Once the increased oxidability of aged LDL was demonstrated, it was further employed as a source of hydrophobic peroxides to determine whether they are able to act as reducers of ferric RH in presence of CO. Experimental mixtures containing ferric Hb or Mb and aged LDL were incubated under CO atmosphere. LDL lacking mixtures were used as controls. The difference spectra of time zero and ON incubation are depicted in Figure 7. The results revealed that although negligible amounts of carboxyRH formed in the LDL lacking controls, a considerably increased amount of COHb/Mb formed in the aged LDL containing reaction mixtures. These data clearly indicate that lipid peroxides react similarly to H2O2 as ferric heme-iron reducing agents and trap the RH in their carboxy, inactive forms.

Figure 7. Effect of CO on the interaction of ferric RH with hydrophobic peroxides in aged LDL.

Difference absorption spectra of time zero and ON incubated reaction mixtures containing ferric Hb (upper panel) or Mb (lower panel), aged LDL and 1 mM CO are shown. The spectrum of the LDL lacking control was subtracted from both reaction mixtures spectra. Note scale differences of Soret and visible regions.


The focus of the current study was to highlight the potential involvement of the HO-1, specifically its product CO, in limiting vascular oxidative stress mediated by cell-free RH. Our data showed that the combined presence of H2O2 and CO resulted in transformation of ferric RH into their carboxy forms (Fig. 1, 2, 3, 4). These results clearly showed the reduction of ferric heme-iron in the RH to ferrous state. The only source of reducing equivalents in this experimental system is the participating peroxide. Despite the weak reducing activity of peroxide, the fast and practically irreversible reaction of ferrous heme-iron with CO resulted in a shift of the equilibrium towards the carboxy forms of RH [53]. The two reaction steps and their relative rates based on the literature are summarized below:

  1. H2O2+RH(FeIII)→RH(FeII)+½O2+H2O (very slow)
  2. RH(FeII)+CO→CORH(FeII) (fast)

As can be seen, the products of reaction I are molecular oxygen and water, obviously physiologically harmless components.

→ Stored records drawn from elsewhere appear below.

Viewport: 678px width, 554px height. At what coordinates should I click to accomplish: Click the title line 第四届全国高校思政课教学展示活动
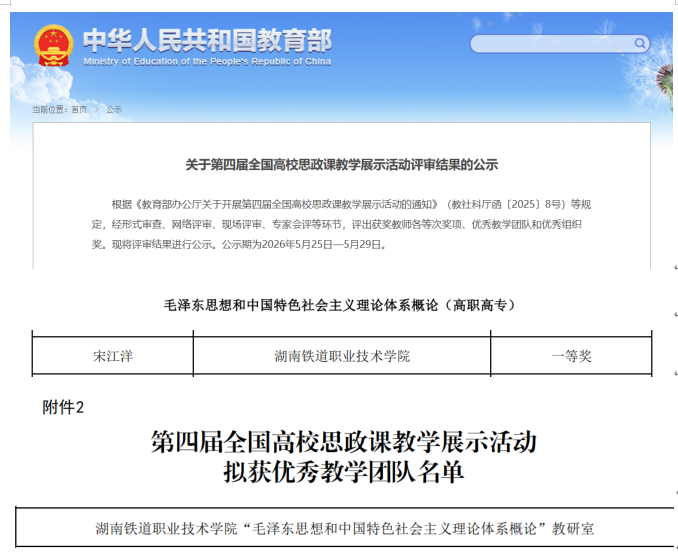pos(344,442)
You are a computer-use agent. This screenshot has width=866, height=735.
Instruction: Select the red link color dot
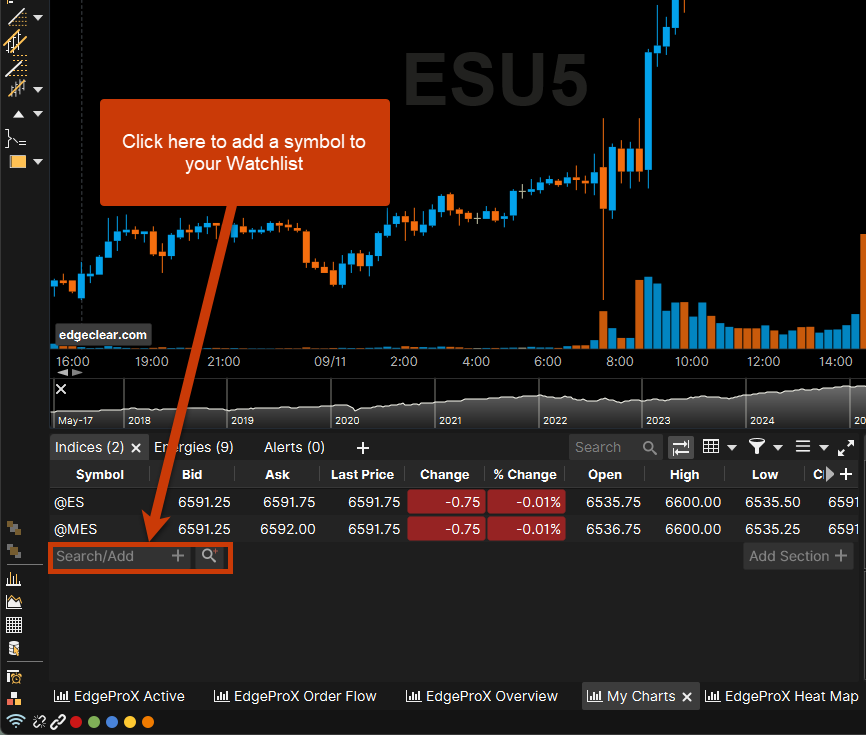point(76,721)
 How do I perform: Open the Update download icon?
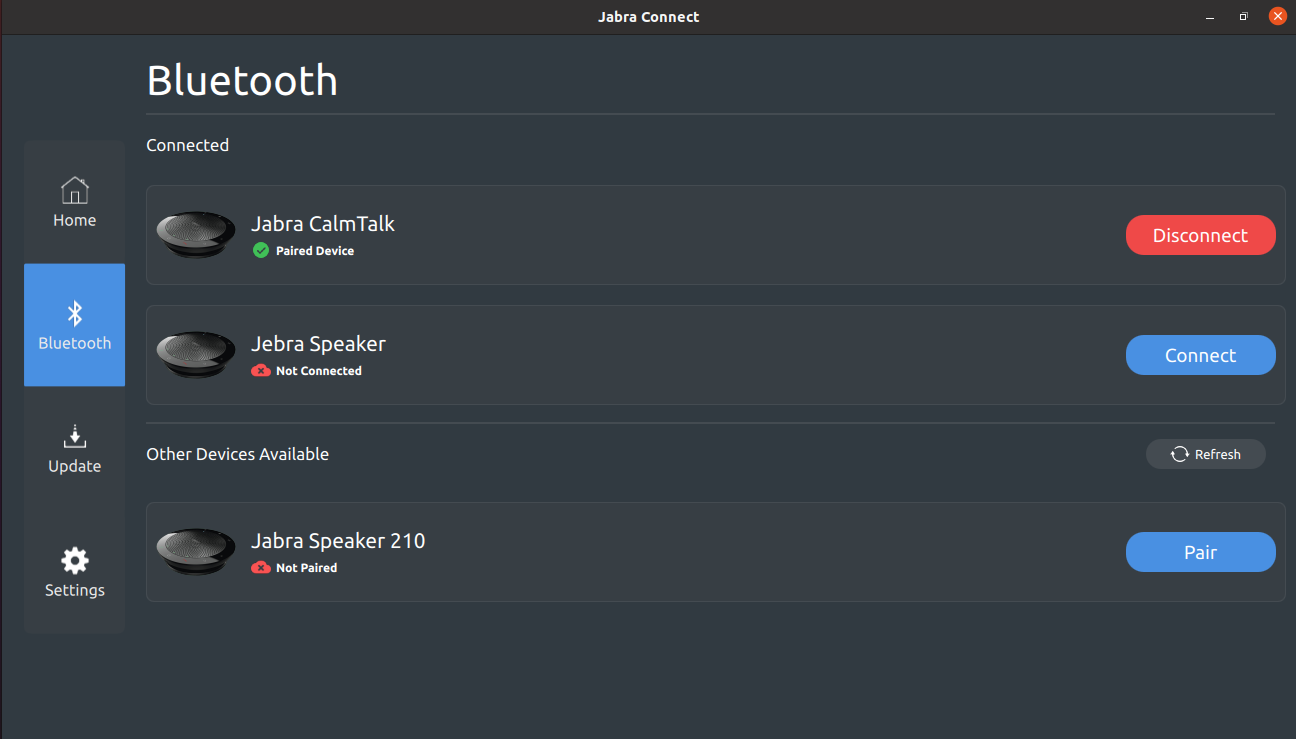click(74, 436)
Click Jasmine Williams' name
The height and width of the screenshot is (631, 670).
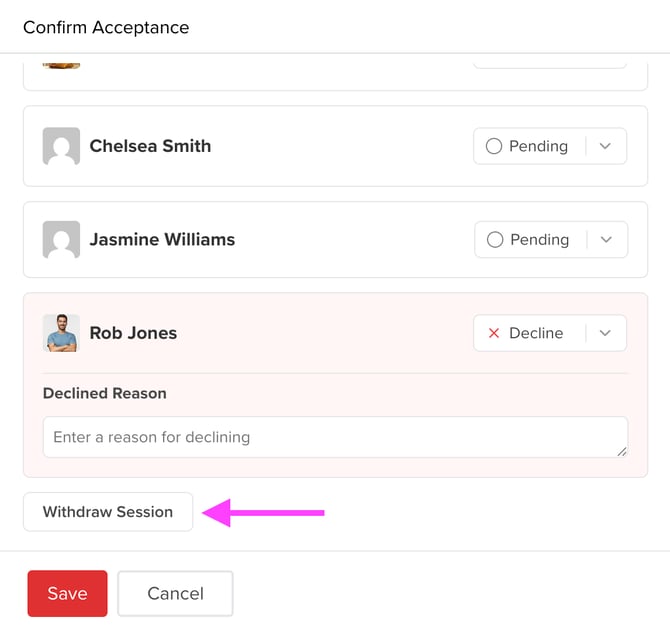click(x=162, y=240)
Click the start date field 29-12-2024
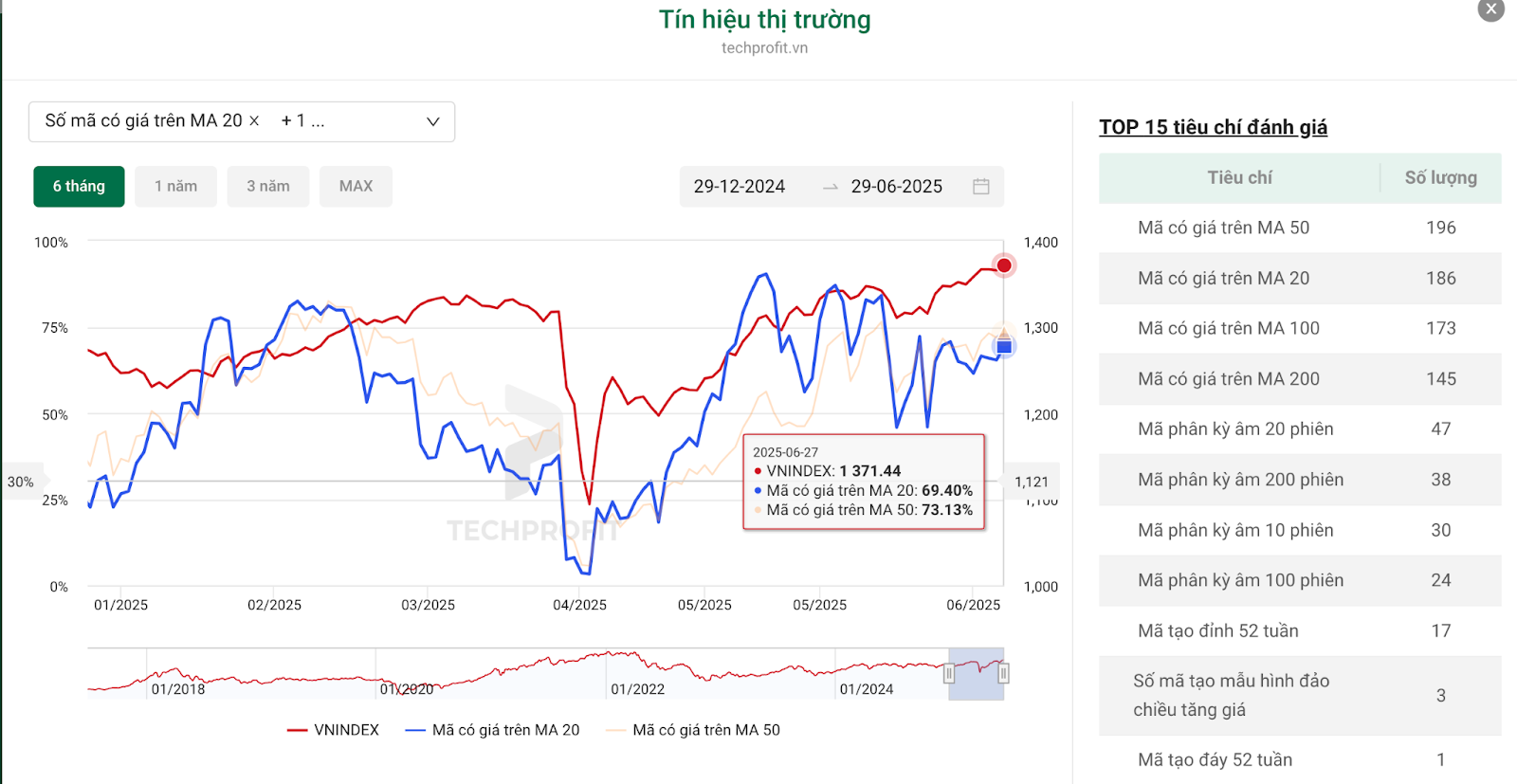The width and height of the screenshot is (1517, 784). [740, 187]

CarboxyRH, the product of reaction II, is extremely stable, thus redox inactive. It appears therefore that the main impact of CO is not reduction of ferric heme-iron per se, but rather its arrest in the ferrous carboxy complex, a practically irreversible process. Equilibrium is then shifted via Le Chatelier's principle. Therefore, the net result of the reaction appears to be replacement of injurious plasma components, metRH and H2O2, by physiological, harmless, metabolites.

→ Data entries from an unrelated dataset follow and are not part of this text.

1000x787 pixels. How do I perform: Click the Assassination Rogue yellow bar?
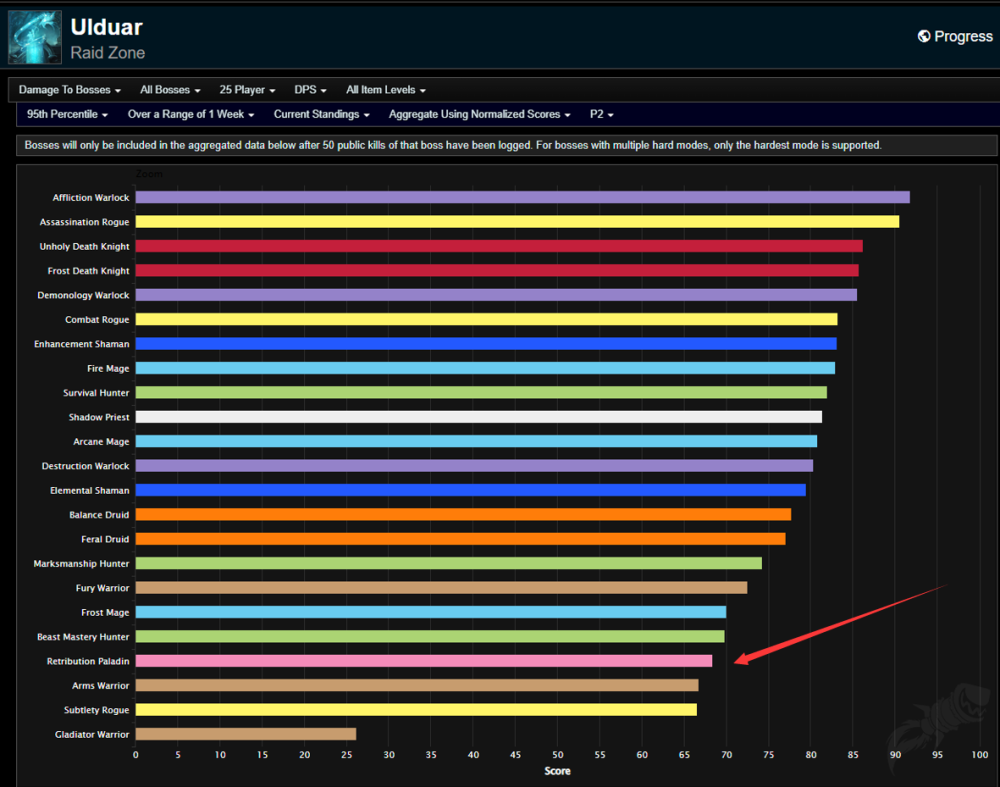coord(517,222)
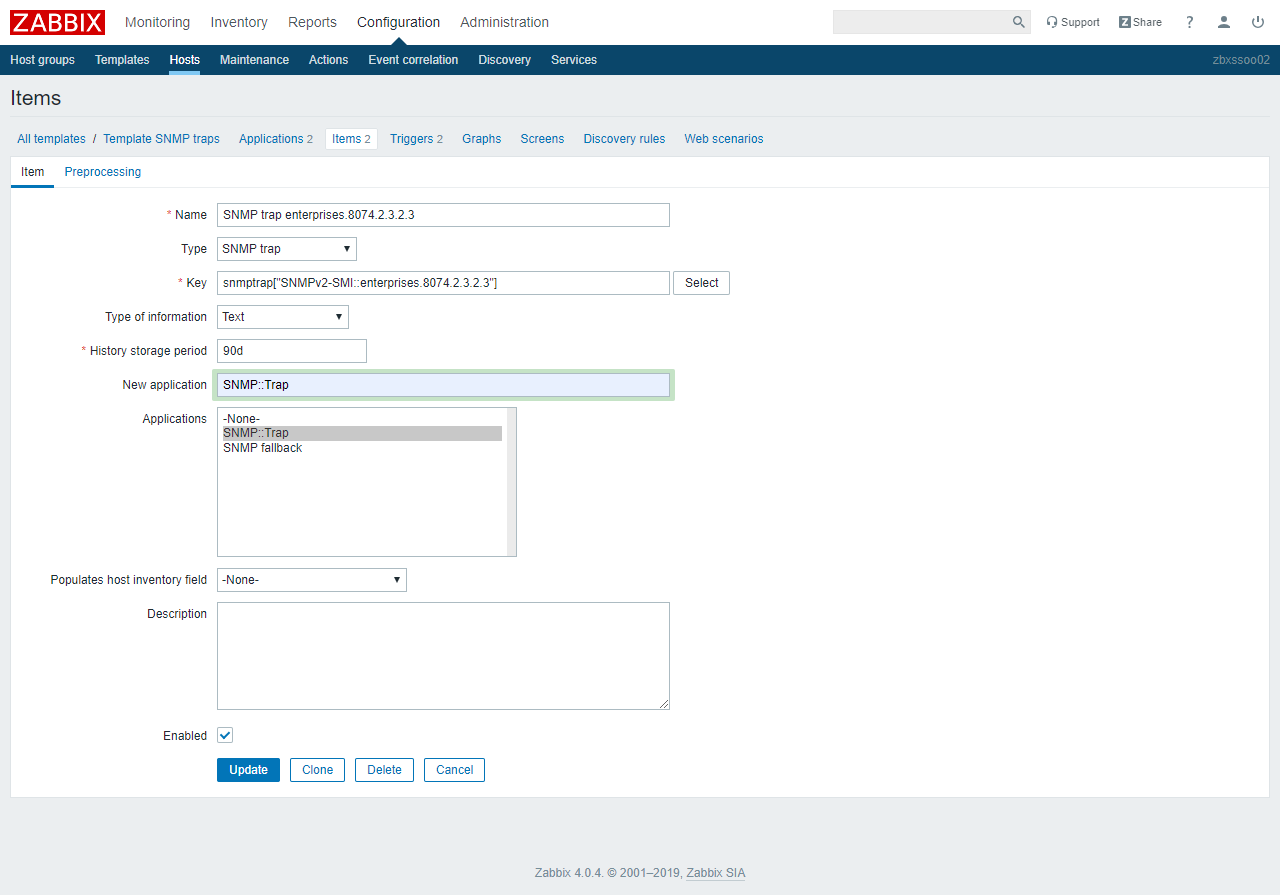1280x895 pixels.
Task: Click the sign out power icon
Action: coord(1258,22)
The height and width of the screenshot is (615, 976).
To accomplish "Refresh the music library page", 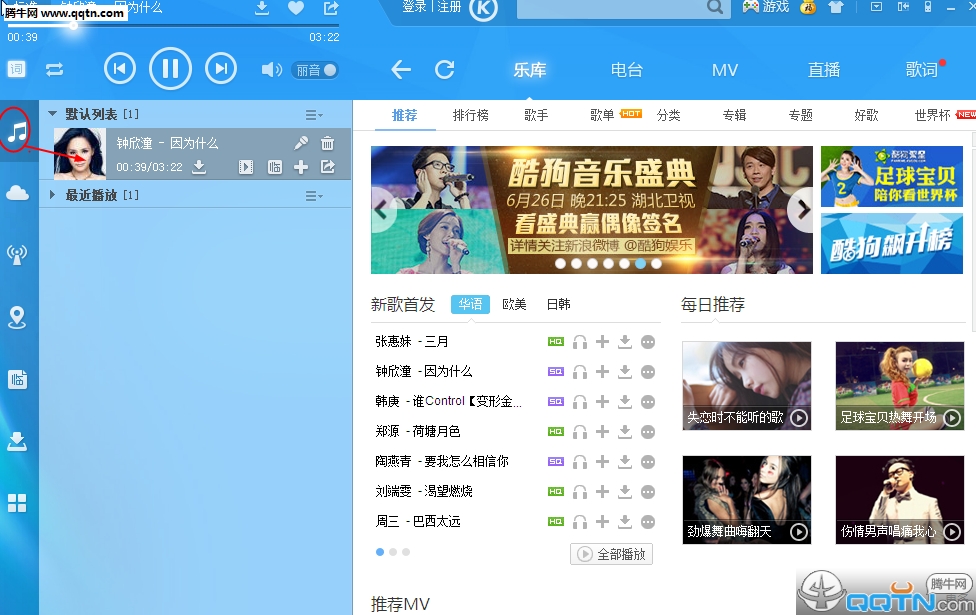I will [x=445, y=70].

The link between oxidative conditions, elevated peroxides (hydrophilic and hydrophobic) and Hb in vascular pathology is well established [54]. Also both metHb and peroxides, readily formed under oxidative conditions, were proven to be inducers of HO-1 [55], [56]. The combined results establish the protecting role of HO-1 and its products as antagonists of both peroxide and heme-iron oxidative reactivity. These pathways are schematically illustrated in Figure 8.

Figure 8. Schematic view of HO-1/CO protection mechanism.

Left side: Damage induced by peroxides and peroxidase-like activity of ferric RH Right side: HO-1/CO shield provided by shifting the peroxide oxidation towards reduction thereby producing redox-inactive ferrous carboxyRH.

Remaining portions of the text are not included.